I do not think that the making of hymns is biblical for public worship, but if you are NOT non-instrumental, what biblical ground is there against guitars or 'that type of music'??


----------



## blhowes (Apr 27, 2008)

py3ak said:


> I think the argument would go that we are commanded to sing Psalms, hymns, and spiritual songs, and hymn-singers are unconvinced that this is a reference to the titles of the Psalms (which is a discussion all by itself). From those same texts (Ephesians 5:19 and Colossians 3:16) it is plain to see that singing is a form of teaching, and of course since many of the Psalms are prayers it seems that prayers may also be sung). Now the content of prayer and teaching is regulated by the Scripture; but the exact expressions are not (in the sense that we can vary the phrasing, not in the sense that we can babble unorthodoxy). So in our teaching and praying through song we have the same freedom as in our teaching and praying through words. Therefore, uninspired compositions may be used for singing in the corporate worship of God. Or so the argument would typically run.

Records for this exercise:

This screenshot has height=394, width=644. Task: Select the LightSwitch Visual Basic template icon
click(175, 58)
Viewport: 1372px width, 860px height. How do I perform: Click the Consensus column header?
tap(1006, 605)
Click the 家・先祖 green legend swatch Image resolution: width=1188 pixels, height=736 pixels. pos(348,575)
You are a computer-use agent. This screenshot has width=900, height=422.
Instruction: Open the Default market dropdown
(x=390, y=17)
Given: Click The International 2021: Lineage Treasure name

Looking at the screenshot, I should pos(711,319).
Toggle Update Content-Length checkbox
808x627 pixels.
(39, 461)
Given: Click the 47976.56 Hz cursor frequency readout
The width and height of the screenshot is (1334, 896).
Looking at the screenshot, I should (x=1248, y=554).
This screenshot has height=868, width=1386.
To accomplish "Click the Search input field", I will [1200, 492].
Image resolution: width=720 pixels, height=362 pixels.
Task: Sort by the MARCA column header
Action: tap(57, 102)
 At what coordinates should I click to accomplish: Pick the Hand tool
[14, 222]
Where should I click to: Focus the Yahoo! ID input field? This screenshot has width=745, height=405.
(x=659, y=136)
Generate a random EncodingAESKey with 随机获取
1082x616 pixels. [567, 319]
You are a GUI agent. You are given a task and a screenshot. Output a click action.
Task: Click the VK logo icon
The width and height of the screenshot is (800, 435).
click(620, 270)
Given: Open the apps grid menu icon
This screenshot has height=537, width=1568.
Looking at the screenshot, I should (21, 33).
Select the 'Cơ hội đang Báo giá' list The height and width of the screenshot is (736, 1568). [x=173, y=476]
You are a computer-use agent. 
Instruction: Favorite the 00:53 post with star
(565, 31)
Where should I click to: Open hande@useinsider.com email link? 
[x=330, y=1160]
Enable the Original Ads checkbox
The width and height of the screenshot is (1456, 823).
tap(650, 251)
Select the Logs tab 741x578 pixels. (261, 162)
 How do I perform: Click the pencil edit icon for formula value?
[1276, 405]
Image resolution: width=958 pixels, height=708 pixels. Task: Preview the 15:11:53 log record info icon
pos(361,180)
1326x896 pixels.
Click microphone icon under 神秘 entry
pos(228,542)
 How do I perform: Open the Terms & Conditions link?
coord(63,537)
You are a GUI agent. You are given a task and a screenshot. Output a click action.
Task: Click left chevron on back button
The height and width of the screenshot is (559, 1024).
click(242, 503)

To be done:
• a. Copy out the records, starting at their first line and stopping after the line that contains "Click the 家・先祖".
• b. Pick up the forum discussion about hymns in public worship where it ends and keep it going.
The forum discussion about hymns in worship and the records are unrelated material.

Answers to the exercises:
• a.
This screenshot has height=394, width=644. Task: Select the LightSwitch Visual Basic template icon
click(175, 58)
Viewport: 1372px width, 860px height. How do I perform: Click the Consensus column header?
tap(1006, 605)
Click the 家・先祖 green legend swatch Image resolution: width=1188 pixels, height=736 pixels. pos(348,575)

• b.
Thank-you, brother. Your argument was convincing and convinced me. Appreciate it.


----------



## blhowes (Apr 27, 2008)

py3ak said:


> <snip> From those same texts (Ephesians 5:19 and Colossians 3:16) it is plain to see... <snip>



I don't want to get off topic, but when you guys read those verses, is it clear to you that they are speaking of the church setting? Does it just jump out at you? (Some/many times I'm a little thick and don't see the obvious)


----------



## py3ak (Apr 27, 2008)

I don't know that those texts are speaking only of the church setting. Certainly the verses surrounding them have a wider application. But that wouldn't mean they don't apply in the church setting as well. And on the score of their relevance, I think EP and non-EP alike are agreed that they must be taken into consideration.


----------



## blhowes (Apr 27, 2008)

nleshelman said:


> I do not think that the making of hymns is biblical for public worship, but if you are NOT non-instrumental, what biblical ground is there against guitars or 'that type of music'??


Nathan, good question. I've been wondering that in parallel with the hymn questions I've asked. Questions asked about songs we sing should also be asked about instrument usage, what does the Bible teach?


----------



## blhowes (Apr 27, 2008)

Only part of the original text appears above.